Using the records below, write out again exactly the lines that begin at the line containing "Anna (718, 683)" and end at the line containing "Arte (469, 189)", and no other lines.

BEGIN DATA FOR PROCESSING

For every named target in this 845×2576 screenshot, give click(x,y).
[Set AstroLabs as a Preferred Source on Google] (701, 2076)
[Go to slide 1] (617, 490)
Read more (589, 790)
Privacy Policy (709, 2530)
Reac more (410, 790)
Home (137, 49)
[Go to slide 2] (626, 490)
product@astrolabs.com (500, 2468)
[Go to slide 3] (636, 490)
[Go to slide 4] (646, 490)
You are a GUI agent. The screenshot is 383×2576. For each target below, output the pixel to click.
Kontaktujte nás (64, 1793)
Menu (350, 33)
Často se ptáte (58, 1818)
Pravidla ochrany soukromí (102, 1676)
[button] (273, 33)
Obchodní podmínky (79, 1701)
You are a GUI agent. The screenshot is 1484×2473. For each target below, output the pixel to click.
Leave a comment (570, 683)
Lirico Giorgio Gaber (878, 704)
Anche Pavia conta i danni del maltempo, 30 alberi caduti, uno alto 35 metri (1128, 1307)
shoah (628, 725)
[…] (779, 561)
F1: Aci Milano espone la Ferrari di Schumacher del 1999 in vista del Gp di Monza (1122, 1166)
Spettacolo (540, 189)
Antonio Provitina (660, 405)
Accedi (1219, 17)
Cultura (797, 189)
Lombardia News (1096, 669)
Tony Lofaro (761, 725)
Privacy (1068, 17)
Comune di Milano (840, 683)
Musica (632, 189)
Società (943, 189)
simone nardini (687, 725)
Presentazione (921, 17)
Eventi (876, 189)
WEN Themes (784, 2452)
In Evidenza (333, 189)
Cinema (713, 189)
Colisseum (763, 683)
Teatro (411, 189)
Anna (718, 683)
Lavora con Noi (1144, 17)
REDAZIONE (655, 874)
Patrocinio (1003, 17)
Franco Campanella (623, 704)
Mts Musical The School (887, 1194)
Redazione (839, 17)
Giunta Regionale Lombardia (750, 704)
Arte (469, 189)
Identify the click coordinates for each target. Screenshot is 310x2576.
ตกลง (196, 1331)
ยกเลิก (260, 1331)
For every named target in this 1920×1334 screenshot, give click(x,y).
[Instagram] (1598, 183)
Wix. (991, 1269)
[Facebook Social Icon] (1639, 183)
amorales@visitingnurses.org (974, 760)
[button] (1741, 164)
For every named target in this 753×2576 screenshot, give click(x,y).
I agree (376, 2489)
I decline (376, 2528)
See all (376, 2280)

END DATA FOR PROCESSING

### TASK RESULT
Anna (718, 683)
Lavora con Noi (1144, 17)
REDAZIONE (655, 874)
Patrocinio (1003, 17)
Franco Campanella (623, 704)
Mts Musical The School (887, 1194)
Redazione (839, 17)
Giunta Regionale Lombardia (750, 704)
Arte (469, 189)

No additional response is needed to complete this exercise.